Funmi Okunola: Gosh, that explanation is amazing! And you have an amazing team there that you’ve talked to, to summarize, and it’s really interesting to hear you say that.
Gulf War Illness, Long COVID and ME/CFS to you seem virtually identical. But I think the big revolution we’ve had in this field of medicine that you’ve been practicing in for forty years is something positive [00:22:00] that’s come out of the pandemic in that everybody caught one virus at once, and it resulted in a proportion of people developing ME/CFS type Long COVID illness.
So we could say categorically that one virus caused neuroinflammation in the brain which shut down or because the brain, as you say, controls all of our endocrine and hormone producing organs, shut them down or caused them to go awry resulting in a Long COVID presentation, whereas with ME/CFS, the population that’s predisposed to getting that probably has many different viruses that have caused it, and we couldn’t pinpoint which one.
Nancy Klimas: This gave us an opportunity, as you say, and also to set the timeframe as 2020 and forward because the other thing that’s been hard in ME/CFS is the duration of illness. You have people who have been ill for twenty years, and they’re going to be different than people who have been ill for three years which we’ve shown that as the illness evolves all this immunologic muck up [00:23:00] makes you more prone to autoimmunity. So ten, twenty years down the line you might have a bunch of autoimmune panels that look a little awry that weren’t like that in the first three years. The cytokines in the first three years are very inflammatory as compared to later on when they tend to not get normal but quiet down a bit, and there are other ways that duration of illness matters.
One of the advantages as you say in Long COVID have this same trigger. We have this relatively similar duration of illness in the population to look at. Now the flip side of that is the ME/CFS patients can teach us a lot about duration of illness that you don’t want to experience but do need to know, right?
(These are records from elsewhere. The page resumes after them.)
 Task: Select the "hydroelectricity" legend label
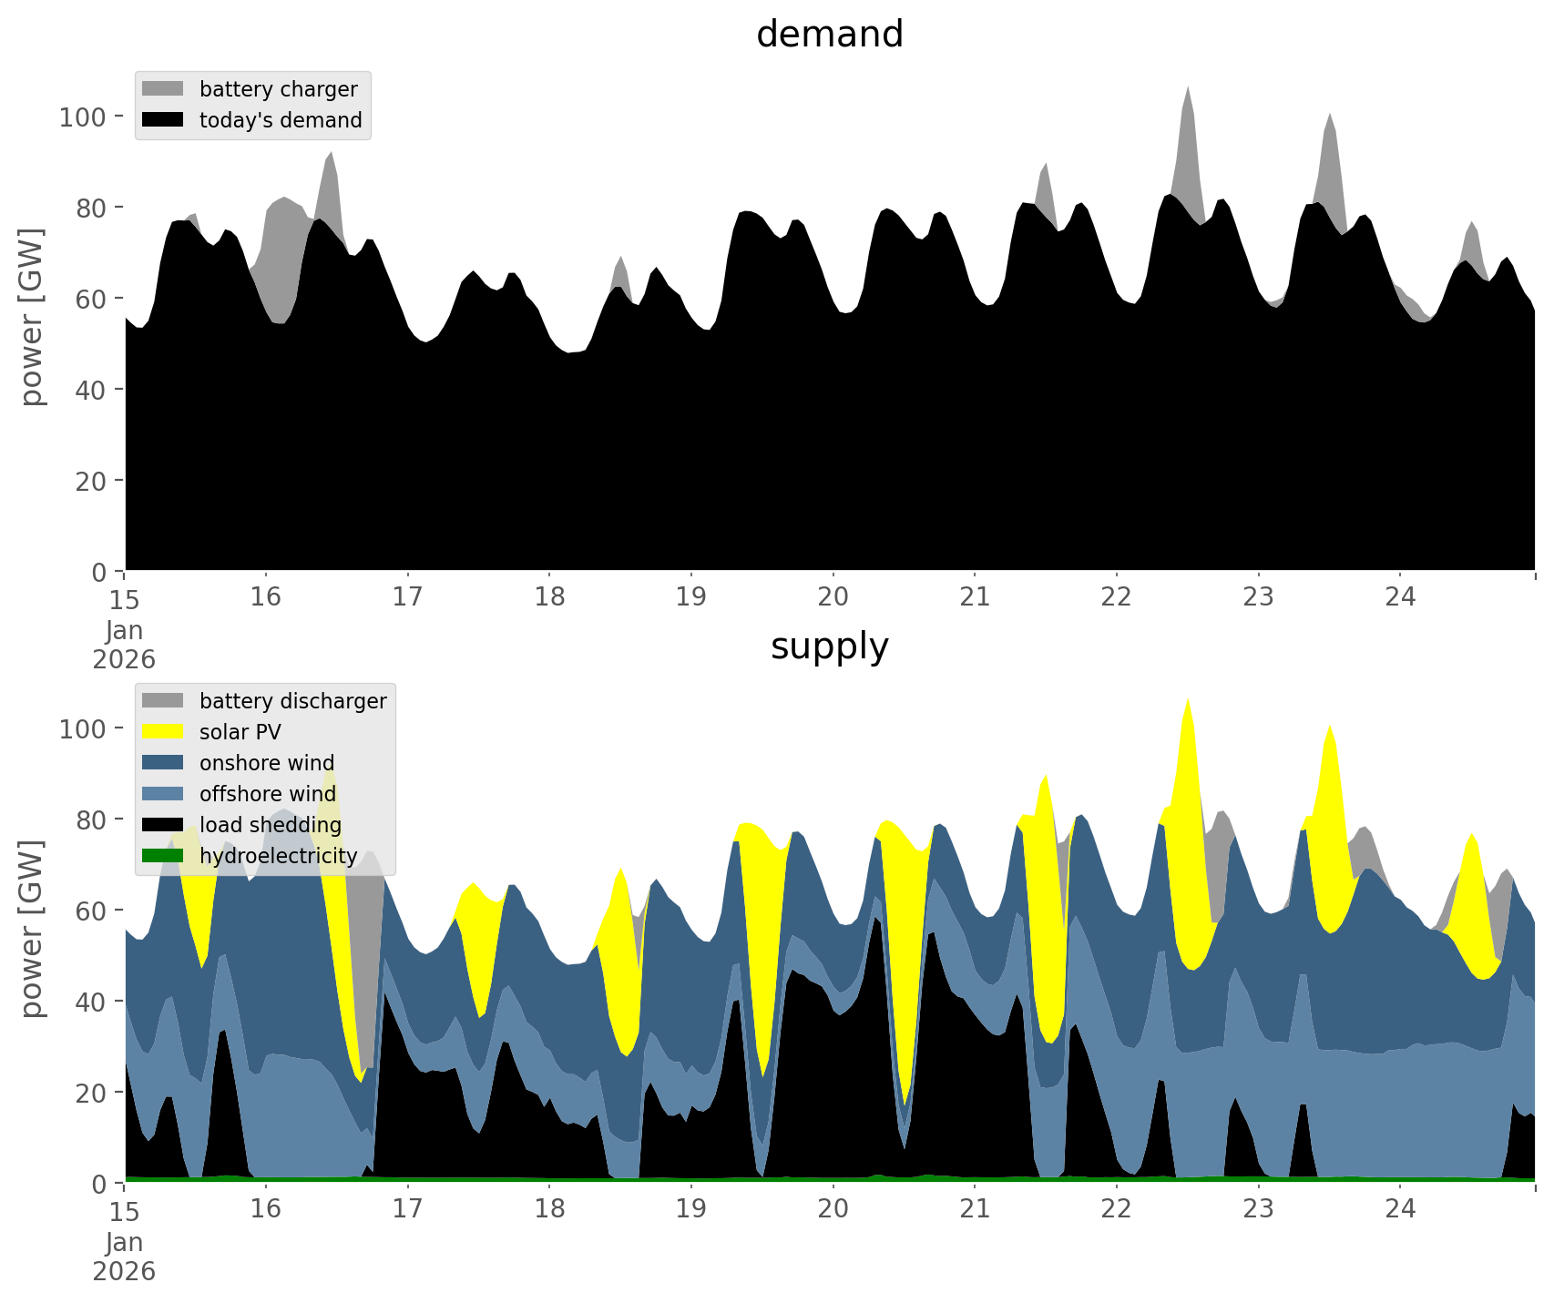(x=278, y=856)
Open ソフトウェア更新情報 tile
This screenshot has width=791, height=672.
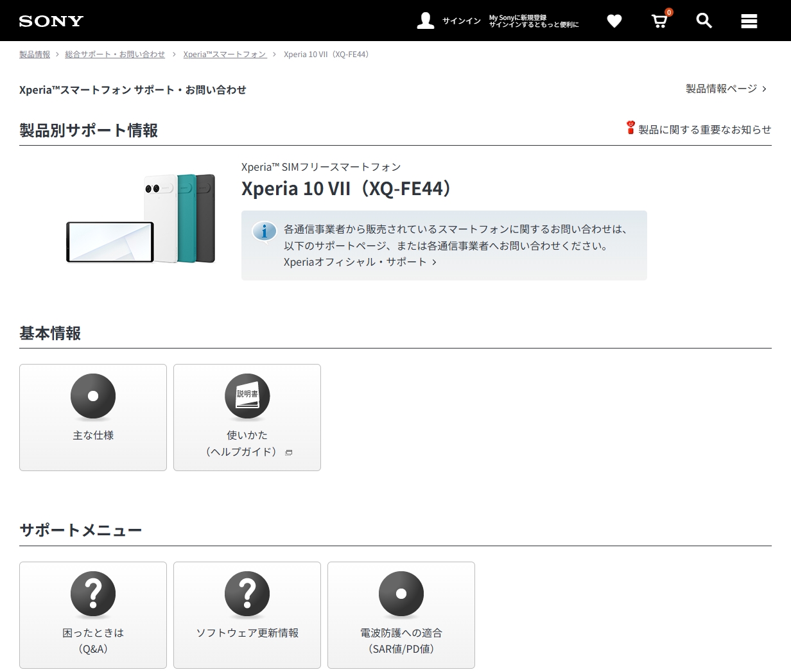(247, 615)
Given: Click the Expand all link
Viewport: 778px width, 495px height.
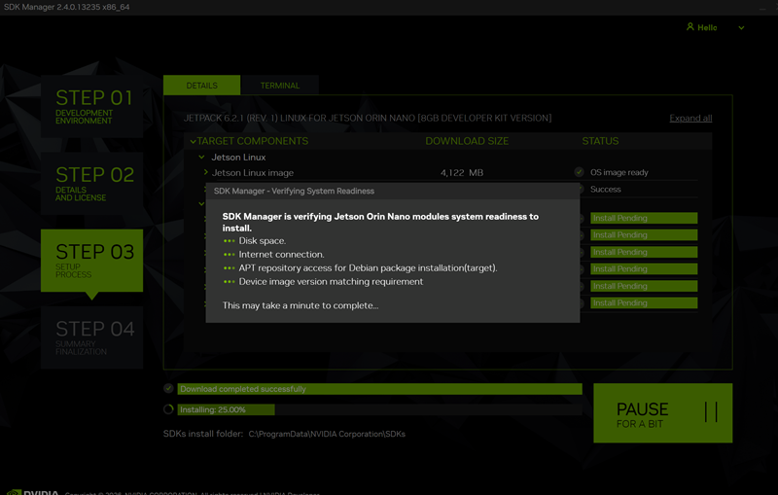Looking at the screenshot, I should [x=690, y=119].
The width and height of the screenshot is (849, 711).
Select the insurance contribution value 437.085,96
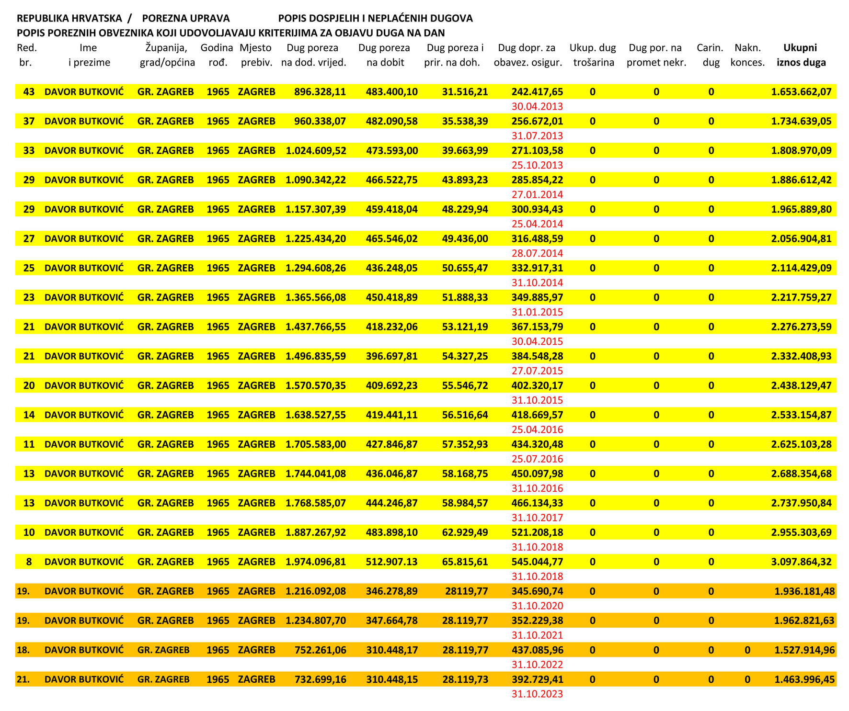coord(537,650)
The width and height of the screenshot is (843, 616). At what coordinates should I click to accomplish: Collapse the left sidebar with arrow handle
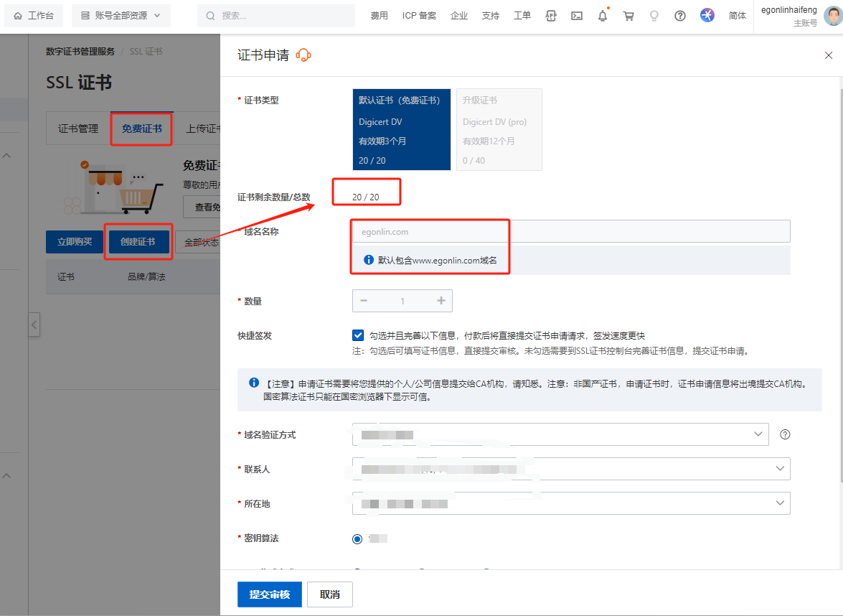34,325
Because if we don’t fix this thing, what’s going to happen at ten years and twenty years? I know that I’ve got people out ten, twenty, thirty years. You don’t want to be those people. You want to be people that are getting better. But there are differences. I don’t want to pretend like they’re exactly the same because there are differences.
We’re doing a great big study that [00:24:00] the CDC’s funded comparing ME/ CFS data that we got before the pandemic to a brand new Long COVID cohort that we’re evaluating, and like I say, clinically, you’d be hard pressed to see them to be much different, but biologically, are we going to see the same thing?
That’s the question. We don’t know, but as a clinician I could say looking at people and doing big workups that micro clotting endothelial dysfunction thing that is Long COVID is much more prominent than a ME/CFS, and very dangerous…. (There was a ) paper out just in the last month or so showed the cardiovascular events in people a thousand days Post COVID being as high as people who had suffered a prior cardiovascular event.
Now, there’s people who already had a heart attack or already had coronary artery disease. The rate of a cardiovascular event was as high in Long COVID as what these other high-risk people would be. [00:25:00] That’s scary. It was also the blood type, which I thought was really weird. I’m trying to figure that one out.
If you were a type O, you were good. AB myself, I’m not so keen on that, that little vision of that! The Long COVID people do have another layer of important mediators. Maybe they were there in ME/CFS but just not as bad. The other thing about ME/CFS is that we had practically no money to spend on this field. In Long COVID the first wave of money was 1.15 billion dollars. We had years where we had for the whole field, three million dollars – for the whole field! I think the peak year was twenty million. The average year in the last five or six years was more like thirteen or so. In other words, with many zeros off.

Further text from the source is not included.